Applying Digital Lessons Learned To The Virtual School Year Ahead

By Daniel McGee, director of technology and library services, Laurel School.

Daniel McGee

Thus far, 2020 has been a year where the field of educational technology has been permanently altered. This year’s Covid-19 pandemic has brought challenges and confusion to daily life, with educational institutions pivoting to a distance learning model nearly overnight.

The impact of this shift has been far reaching, affecting the cadence and delivery of daily instruction, creating a new impetus for teachers to learn and upskill quickly.

The result is a watershed moment for educational technology that will cause ripple effects in education for this and future generations.

For private, independent schools, the conversations, processes, and procedures have been different from those affecting public schools, though the needs of students remain the same. In my role as an independent school technology director, the lessons of the past few months have been a series of dichotomous notions with a time for careful planning, while also being a time of flying by the seat of your pants; and notably, a time where rules are created, but also while basic tenets of educational technology are proving to be helpful guides. I have learned some essential lessons that are helpful now, and I see them as being helpful in perpetuity.

Lesson One: Select Familiar Tools and Technology

The first lesson is focused on the importance of educational technology leaders to select distance learning tools and topics that are familiar to teachers and students. Having a minimum of familiar, established systems for students, teachers, and families to access lowers the barriers to success and allows students to focus on learning what they need to know, not acclimating themselves to a host of new tools. During a pandemic is not an optimal time to introduce new tools if it can be avoided.

If a school has a learning management system (LMS) in place and is actively using it, it is a hard case to introduce a new system. The LMS is the stand-in for the physical classroom; just as physically moving a home or school is a disorienting process that requires acclimation, the virtual classroom environment fostered through the LMS should remain as consistent as possible.

Video meetings have become a staple of the distance learning experience. For schools using a suite of online productivity tools such as Google’s G Suite or Microsoft’s Office 365, using Meet or Teams lowers the barriers of entry for teachers and students to begin using such tools due to the integrated nature of these video services within the larger platform.

Consistency is key in using any online tool, first in the selection of a single, unified tool for the school to use, and second in its use and deployment. Experts in online learning advise the use of a common template for teachers to craft LMS course pages, and students should have a consistent means to access their virtual classrooms via the chosen video conferencing platform.

All this said, reflection and evaluation is an essential part of any educational technology program. If a platform is not fully meeting the needs of a school, shifting to another platform at some point might be in order. The rules of unification and consistency still apply, providing for a cohesive communication plan.

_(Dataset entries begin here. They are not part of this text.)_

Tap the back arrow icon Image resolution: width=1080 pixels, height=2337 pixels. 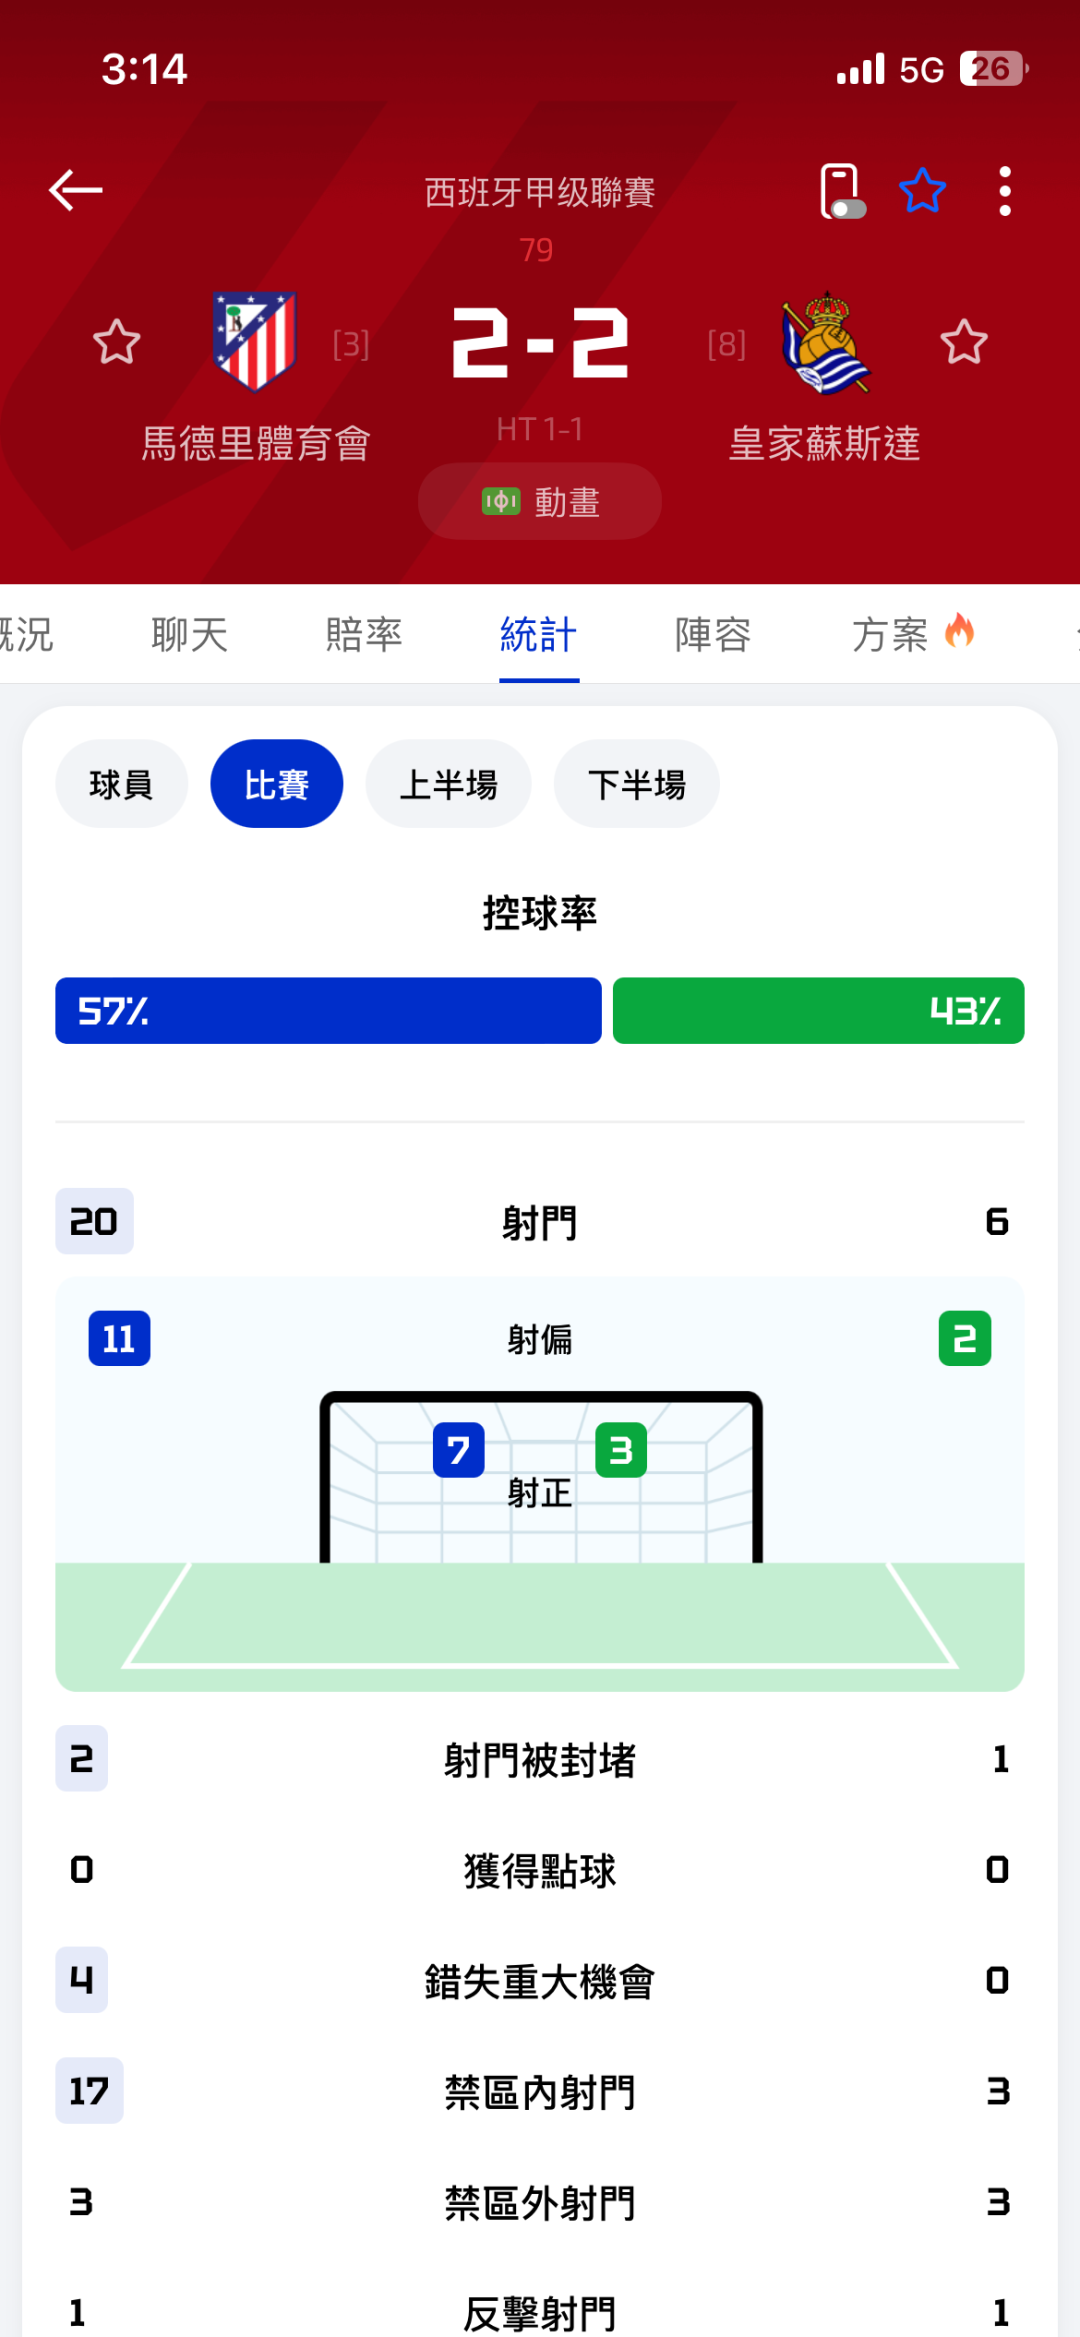pyautogui.click(x=76, y=190)
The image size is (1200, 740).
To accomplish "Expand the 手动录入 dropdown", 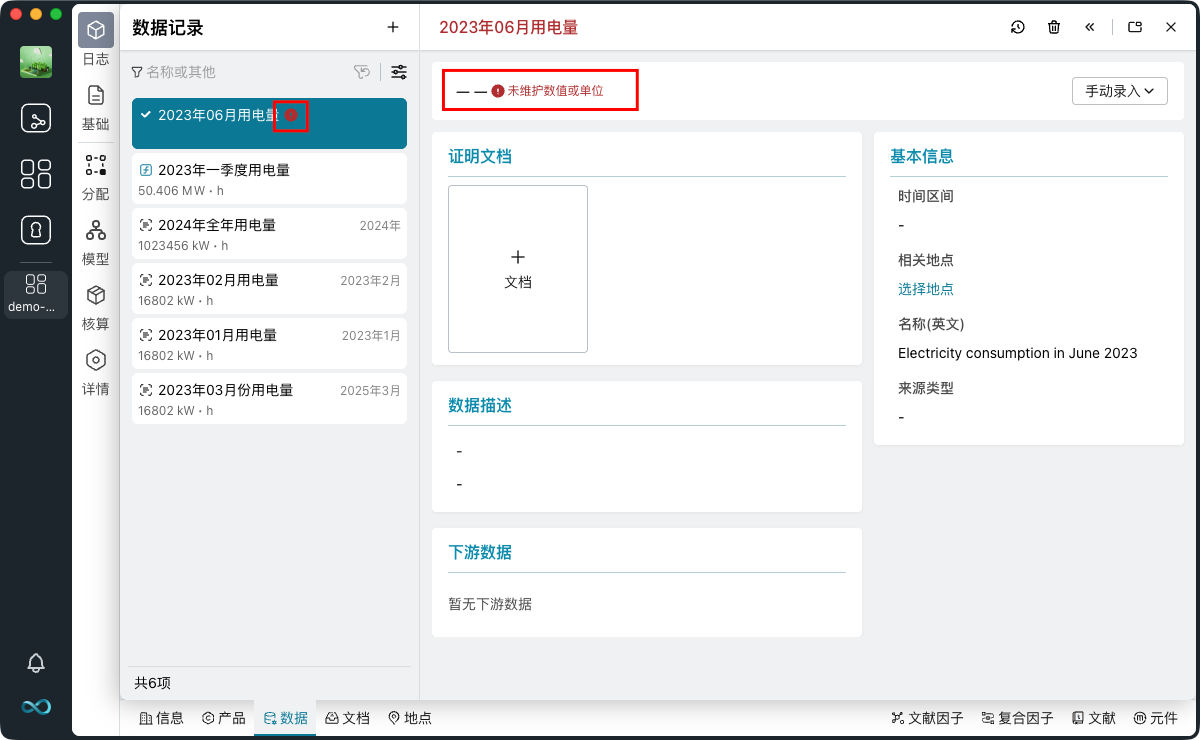I will [1119, 91].
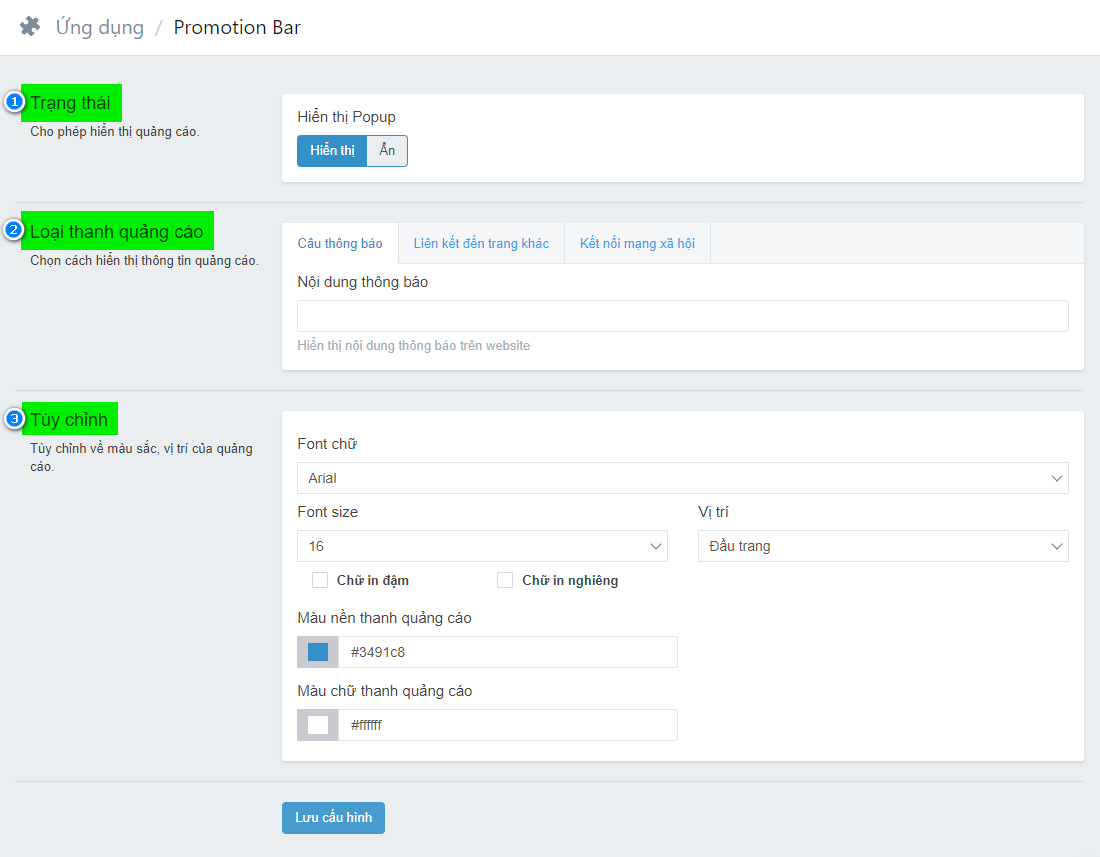The height and width of the screenshot is (857, 1100).
Task: Select the Hiển thị popup toggle
Action: (x=332, y=151)
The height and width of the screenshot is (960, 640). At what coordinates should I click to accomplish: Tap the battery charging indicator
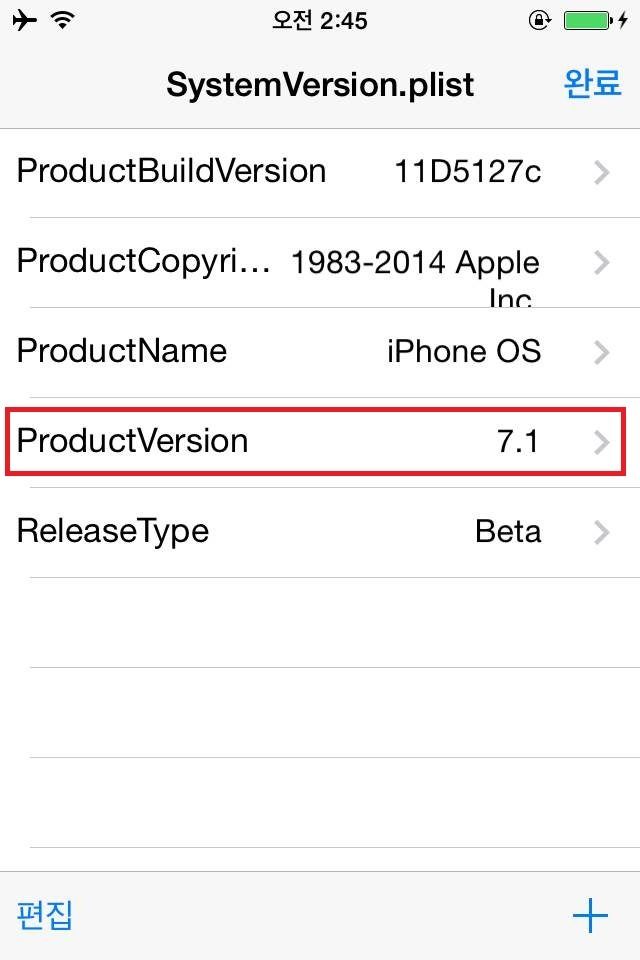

Lesson Two: Plan for and Implement Training Programs

The second lesson of school during a pandemic is that teachers, students, and parents will have new, timely professional development needs to be met. The notion of “just in time” training applies directly, where learning what is essential and immediate is beneficial. As the first lesson learned showed the importance of a limited number of technology tools, this idea positively affects the planning and implementation of training programs by limiting variables around what users need to know.

Teachers who were adept in technology will be able to slide into this new learning space easily, but never discount the unassuming teachers; even those who have not been early adopters may prove savvy with delivering distance learning in new and exciting ways.

Teachers partner for success and lean on others to fill in gaps in their knowledge and skills in technology. For example, at my school, I have been impressed by those who never had the need or opportunity to create edited videos for students. These teachers have reached out of their comfort zone to craft impressive videos that show passion for teaching and professional growth.

Lesson Three: Know Where to Find Support

The third lesson learned during this pandemic is that it is crucial to ensure all in the school know where to find support, and setting expectations is key. Most technology teams are nimble enough to slide into this new learning and work environment because remote work and assistance is ubiquitous today. Such individuals can also model the simplicity of communication and customer service necessary to succeed in a distance learning scenario.

Well-resourced schools with one-to-one device programs and learning management systems will naturally be a step ahead in remote learning, but even in that case, students and teachers can be stymied by problems, like home Internet issues that may or may not be out of their control.

As I began to work from home, the wifi dead spots in my home that I tolerated for years soon became real problems; my team and I fielded questions along those lines from students and teachers. By providing clear means of support for the distance learning effort, it becomes possible to shift away quickly from break/fix triage to advancing technology use beyond the initial questions of “how do I do” a given topic.

These are by no means the only lessons learned during the course of the spring distance learning experience and the summer planning period we have just endured, but they bubble to the surface as foundational components of a successful program.

Beyond these lessons, knowing how to find an answer is an indispensable skill — for all in today’s complex world, not just educational technology personnel. As this year has thrown everyone unimaginable curveballs, my hope is the lessons learned this year will remain with us as pillars of how to lead successful educational technology programs.